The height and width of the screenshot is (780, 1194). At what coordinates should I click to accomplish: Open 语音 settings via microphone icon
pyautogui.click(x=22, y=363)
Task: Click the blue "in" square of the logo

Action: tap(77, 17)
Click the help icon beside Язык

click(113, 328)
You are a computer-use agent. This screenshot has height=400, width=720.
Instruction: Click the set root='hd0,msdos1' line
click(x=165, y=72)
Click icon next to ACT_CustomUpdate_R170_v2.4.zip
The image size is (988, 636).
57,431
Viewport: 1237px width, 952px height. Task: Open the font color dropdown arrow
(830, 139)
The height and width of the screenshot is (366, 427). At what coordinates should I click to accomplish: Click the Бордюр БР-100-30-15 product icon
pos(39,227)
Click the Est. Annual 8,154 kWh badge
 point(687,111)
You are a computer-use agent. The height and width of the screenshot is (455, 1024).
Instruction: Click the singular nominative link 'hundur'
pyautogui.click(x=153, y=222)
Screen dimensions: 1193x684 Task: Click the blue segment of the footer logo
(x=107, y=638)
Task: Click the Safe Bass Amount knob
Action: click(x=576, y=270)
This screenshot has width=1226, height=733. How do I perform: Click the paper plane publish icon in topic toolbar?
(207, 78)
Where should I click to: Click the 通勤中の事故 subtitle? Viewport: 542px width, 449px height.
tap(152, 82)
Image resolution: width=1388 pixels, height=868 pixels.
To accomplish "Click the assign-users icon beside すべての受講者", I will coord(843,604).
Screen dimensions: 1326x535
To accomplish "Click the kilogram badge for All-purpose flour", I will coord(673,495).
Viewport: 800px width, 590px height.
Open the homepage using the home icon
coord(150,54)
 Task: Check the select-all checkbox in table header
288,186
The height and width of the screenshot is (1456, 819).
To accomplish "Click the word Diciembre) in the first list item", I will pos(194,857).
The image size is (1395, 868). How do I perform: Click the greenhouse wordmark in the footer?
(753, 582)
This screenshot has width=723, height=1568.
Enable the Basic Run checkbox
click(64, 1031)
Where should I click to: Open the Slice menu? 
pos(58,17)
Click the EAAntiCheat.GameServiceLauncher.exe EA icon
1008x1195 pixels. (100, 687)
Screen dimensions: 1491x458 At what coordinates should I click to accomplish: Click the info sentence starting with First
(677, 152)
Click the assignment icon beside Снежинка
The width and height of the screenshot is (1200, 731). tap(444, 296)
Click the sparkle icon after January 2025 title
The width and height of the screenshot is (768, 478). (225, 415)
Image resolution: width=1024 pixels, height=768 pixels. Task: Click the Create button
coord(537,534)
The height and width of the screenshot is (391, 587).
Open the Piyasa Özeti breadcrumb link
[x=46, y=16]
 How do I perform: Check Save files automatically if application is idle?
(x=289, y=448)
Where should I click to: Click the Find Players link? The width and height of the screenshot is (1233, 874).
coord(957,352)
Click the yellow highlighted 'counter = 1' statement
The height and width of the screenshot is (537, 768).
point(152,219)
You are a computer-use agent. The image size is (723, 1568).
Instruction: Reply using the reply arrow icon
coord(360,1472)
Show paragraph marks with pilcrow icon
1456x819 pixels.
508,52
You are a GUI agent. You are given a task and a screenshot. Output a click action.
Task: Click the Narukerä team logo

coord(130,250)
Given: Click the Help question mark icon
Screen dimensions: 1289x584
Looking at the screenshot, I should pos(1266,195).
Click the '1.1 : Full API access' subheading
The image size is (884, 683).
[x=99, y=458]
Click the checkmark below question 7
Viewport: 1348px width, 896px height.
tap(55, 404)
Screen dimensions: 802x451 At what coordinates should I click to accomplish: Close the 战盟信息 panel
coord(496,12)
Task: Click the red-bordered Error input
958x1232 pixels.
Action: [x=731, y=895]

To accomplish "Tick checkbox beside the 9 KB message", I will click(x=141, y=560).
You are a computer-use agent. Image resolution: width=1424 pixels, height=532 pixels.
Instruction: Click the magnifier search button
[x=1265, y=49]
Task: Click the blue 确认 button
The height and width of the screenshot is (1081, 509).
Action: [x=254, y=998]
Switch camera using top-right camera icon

- **Exercise aim**: Nothing but the lines from the one containing "Task: Click the red-bordered Error input" through the final line of the data above is to be reproduced, each exactly as written.

- **Answer below**:
Task: Click the red-bordered Error input
958x1232 pixels.
Action: [x=731, y=895]

To accomplish "Tick checkbox beside the 9 KB message", I will click(x=141, y=560).
You are a computer-use agent. Image resolution: width=1424 pixels, height=532 pixels.
Instruction: Click the magnifier search button
[x=1265, y=49]
Task: Click the blue 确认 button
The height and width of the screenshot is (1081, 509).
Action: [x=254, y=998]
Switch camera using top-right camera icon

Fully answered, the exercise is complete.